Marking one year since Russia’s invasion, the Pentagon on Friday announced a new $2 billion package of long-term assistance to Ukraine.

The new assistance included more ammunition rounds and an assortment of small, high-tech battle drones, including the upgraded Switchblade 600 Kamikaze drone, as well as electronic warfare detection equipment.

The package also incudes money for High Mobility Artillery Rocket Systems (HIMARS) and munitions for laser-guided rocket systems.

In a statement the Pentagon said that the money would also buy mine clearing and communications equipment and fund training, maintenance and sustainment for Ukraine’s forces.

The announcement follows President Biden’s pledge of an additional half-billion dollars in U.S. assistance during his surprise visit to Kyiv on Monday, including shells for howitzers, anti-tank missiles, air surveillance radars and other aid but no new advanced weaponry.

All of this week’s additional aid comes on top of the roughly $45 billion that was approved within the bipartisan omnibus spending package that Congress passed in December. 

According to one estimate, the U.S., the UK and the EU provided Ukraine more than $123 billion—of which the U.S. alone committed more than $77 billion—between January 2022 and 2023. 

On Friday Biden was set to meet remotely with other Group of Seven (G-7) leaders “to continue coordinating our efforts to support Ukraine and hold Russia accountable for its war,” according to the White House. Japanese Prime Minister Fumio Kishida announced on Monday that his country would play host to the on-line G-7 summit, and that Ukrainian President Volodymyr Zelensky would also join the meeting.

During that same announcement by Kishida, Japan committed its own addition $5.5 billion in funding to Ukraine—a nearly five-fold increase over its previous commitments.

In a statement marking one year since the Russians invaded, Defense Secretary Lloyd Austin said that noting the symbolic date is an opportunity for all who believe in freedom “to recommit ourselves to supporting Ukraine’s brave defenders for the long haul—and to recall that the stakes of Russia’s war stretch far beyond Ukraine.”
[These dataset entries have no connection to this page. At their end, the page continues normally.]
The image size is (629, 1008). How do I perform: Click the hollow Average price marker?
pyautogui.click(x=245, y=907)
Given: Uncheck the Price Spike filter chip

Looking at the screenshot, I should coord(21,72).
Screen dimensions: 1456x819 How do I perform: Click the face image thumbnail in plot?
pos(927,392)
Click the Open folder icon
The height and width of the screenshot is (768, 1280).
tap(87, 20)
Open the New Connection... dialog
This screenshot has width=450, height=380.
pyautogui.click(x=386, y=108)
Just days after Austin had traveled to Ukraine to meet with Zelensky back in April, Austin had launched a now-monthly meeting of defense ministers and defense chiefs to ensure momentum for Ukrainian support continued. The most recent meeting was in Brussels last week. The meetings have often ended in announcements by international allies to provide increasingly lethal weapons systems to Ukraine, including tanks, armored vehicles, air-defense systems and artillery systems.